** Opening RECORDS block **

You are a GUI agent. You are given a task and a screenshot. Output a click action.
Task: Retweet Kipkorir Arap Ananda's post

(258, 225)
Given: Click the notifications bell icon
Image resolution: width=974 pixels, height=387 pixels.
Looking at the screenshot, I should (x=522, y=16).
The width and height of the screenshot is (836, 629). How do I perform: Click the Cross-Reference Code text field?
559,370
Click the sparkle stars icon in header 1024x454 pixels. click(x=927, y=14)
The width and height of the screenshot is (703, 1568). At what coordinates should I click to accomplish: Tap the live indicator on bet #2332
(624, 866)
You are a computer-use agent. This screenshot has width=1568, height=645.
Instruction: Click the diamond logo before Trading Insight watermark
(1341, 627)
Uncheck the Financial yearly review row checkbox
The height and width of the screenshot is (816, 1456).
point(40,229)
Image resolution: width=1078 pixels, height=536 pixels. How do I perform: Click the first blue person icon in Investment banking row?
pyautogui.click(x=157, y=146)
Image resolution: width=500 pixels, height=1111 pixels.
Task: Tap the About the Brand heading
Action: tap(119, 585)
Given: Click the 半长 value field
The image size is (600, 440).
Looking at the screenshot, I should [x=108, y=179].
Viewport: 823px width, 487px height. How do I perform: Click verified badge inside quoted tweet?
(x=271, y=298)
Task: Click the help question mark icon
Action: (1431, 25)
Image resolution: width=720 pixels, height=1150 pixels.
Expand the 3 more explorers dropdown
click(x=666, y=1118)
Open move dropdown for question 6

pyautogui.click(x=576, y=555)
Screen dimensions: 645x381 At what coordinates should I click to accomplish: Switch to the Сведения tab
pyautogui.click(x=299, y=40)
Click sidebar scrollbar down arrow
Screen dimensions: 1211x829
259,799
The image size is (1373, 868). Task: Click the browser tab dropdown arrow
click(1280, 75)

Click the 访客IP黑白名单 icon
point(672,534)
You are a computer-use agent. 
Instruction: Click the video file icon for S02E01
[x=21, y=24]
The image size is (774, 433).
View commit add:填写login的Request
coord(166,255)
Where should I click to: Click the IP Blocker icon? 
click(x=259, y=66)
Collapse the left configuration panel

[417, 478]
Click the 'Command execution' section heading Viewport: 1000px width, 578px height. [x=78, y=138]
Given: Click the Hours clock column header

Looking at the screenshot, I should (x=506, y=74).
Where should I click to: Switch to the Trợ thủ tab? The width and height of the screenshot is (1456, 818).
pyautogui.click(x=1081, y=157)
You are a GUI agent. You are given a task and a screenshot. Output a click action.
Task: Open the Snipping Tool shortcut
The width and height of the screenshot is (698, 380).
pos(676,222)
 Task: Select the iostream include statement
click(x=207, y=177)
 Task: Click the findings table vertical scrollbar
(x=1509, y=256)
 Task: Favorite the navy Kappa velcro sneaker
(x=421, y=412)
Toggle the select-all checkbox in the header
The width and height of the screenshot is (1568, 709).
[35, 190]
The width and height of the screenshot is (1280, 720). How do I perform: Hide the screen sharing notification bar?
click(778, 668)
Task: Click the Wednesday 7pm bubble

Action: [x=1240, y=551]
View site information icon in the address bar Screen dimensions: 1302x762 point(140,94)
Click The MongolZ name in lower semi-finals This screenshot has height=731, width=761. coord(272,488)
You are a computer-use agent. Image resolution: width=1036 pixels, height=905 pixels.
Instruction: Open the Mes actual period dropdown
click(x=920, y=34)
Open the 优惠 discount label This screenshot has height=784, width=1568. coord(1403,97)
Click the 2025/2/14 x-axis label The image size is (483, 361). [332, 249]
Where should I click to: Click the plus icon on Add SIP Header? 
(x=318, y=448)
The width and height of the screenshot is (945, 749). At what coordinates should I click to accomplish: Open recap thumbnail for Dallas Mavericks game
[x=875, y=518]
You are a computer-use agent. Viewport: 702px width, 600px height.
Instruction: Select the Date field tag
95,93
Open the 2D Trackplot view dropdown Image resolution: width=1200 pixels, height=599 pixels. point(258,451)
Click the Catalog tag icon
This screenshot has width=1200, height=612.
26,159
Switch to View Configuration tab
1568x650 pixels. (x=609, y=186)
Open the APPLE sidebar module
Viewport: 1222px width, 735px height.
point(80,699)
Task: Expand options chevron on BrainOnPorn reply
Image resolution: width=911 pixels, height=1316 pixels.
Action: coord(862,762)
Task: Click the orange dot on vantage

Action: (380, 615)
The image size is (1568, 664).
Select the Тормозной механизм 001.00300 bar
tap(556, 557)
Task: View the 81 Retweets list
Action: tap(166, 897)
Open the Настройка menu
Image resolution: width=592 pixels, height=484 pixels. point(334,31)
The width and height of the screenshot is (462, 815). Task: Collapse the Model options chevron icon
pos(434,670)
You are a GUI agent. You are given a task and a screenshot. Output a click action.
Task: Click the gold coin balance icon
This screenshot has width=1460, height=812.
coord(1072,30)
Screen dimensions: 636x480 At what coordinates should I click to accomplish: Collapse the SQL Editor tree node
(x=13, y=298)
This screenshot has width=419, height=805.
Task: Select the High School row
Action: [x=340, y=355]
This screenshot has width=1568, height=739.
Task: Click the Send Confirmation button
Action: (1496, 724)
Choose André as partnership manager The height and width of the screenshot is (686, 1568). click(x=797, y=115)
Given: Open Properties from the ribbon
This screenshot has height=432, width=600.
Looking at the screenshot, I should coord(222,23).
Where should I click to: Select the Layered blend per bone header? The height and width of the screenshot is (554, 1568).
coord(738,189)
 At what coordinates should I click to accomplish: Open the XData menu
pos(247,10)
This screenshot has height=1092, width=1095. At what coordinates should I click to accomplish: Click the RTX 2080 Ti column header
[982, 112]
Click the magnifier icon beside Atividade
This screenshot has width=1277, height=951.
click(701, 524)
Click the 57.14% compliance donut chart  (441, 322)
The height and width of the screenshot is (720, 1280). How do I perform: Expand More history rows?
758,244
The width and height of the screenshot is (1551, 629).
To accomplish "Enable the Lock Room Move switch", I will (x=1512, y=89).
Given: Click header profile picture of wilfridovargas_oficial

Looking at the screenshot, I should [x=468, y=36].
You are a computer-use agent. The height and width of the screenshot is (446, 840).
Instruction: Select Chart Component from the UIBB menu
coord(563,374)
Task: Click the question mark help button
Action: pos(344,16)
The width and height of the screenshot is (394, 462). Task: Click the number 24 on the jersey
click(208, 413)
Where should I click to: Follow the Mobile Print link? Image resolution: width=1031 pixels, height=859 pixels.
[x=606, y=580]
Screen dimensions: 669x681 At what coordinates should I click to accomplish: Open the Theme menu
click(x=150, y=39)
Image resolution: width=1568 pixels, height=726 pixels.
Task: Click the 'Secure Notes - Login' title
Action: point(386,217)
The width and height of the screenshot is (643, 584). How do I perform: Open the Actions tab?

** Closing RECORDS block **

▶ **YOUR INSTRUCTIONS**:
What lines above hold the word "label"? List them all.

▶ **RESPONSE AREA**:
Open the 优惠 discount label This screenshot has height=784, width=1568. coord(1403,97)
Click the 2025/2/14 x-axis label The image size is (483, 361). [332, 249]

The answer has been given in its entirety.